X-Offset: 69.50623998

 

  1. We also could have simply just measured the distance from the top view. Doing so gives the exact same result:

C) Lastly, we examine the process for determining the offsets associated with orientation C .

 

  •  Again, starting with the x-offset, the process is exactly the same as with the standard mount, but with a change in the width value we use for the plate. We first start with drawing a line from the midpoint of the router mount to the side edge: 

 

  •  We then add the combined thickness of both vortex plates:

 

  •  Lastly we add the half width of our diode: 


  •  Evaluating the total distance gives us an offset value of 77.258 mm for our x-offset. 

 

  •  Now to determine the y-offset, we simply subtract 9.4 mm from 69.50623998mm.

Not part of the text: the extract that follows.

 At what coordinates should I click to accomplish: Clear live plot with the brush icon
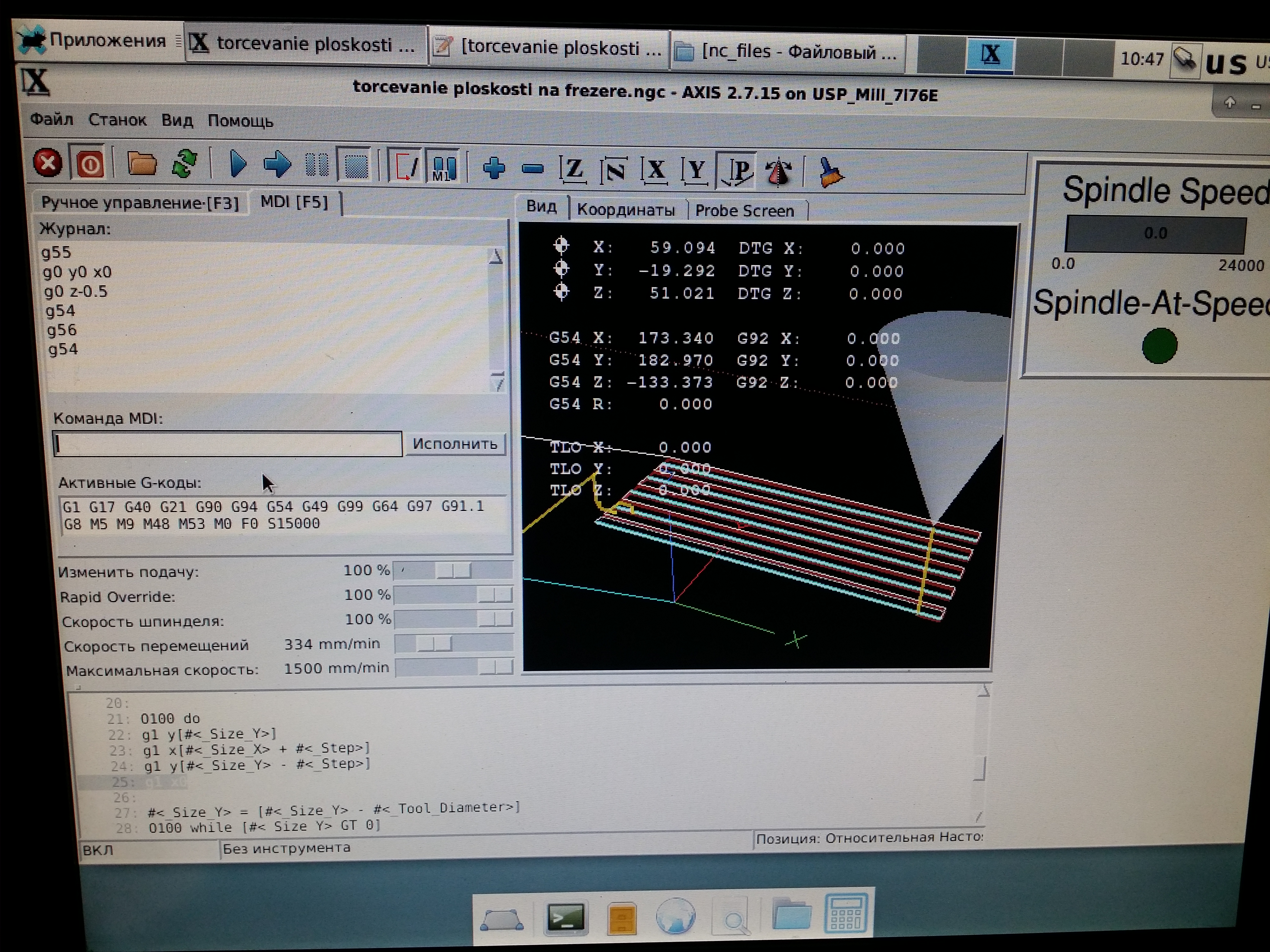pyautogui.click(x=830, y=172)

This works because the vortex bracket aligns with the mounting holes, and hence the midpoint between the mounting holes on the bracket is the exact same as the midpoint between the two mounting holes on the router mount. 


  • Thus all we have to do is subtract 9.4 mm from 69.50623998 mm to get our y-offset.  Hence our equation would be 69.50623998mm – 9.4mm = 60.10623998 . The photo below shows that this number turns out to be the distance between our router/spindle center and LaserBeam center.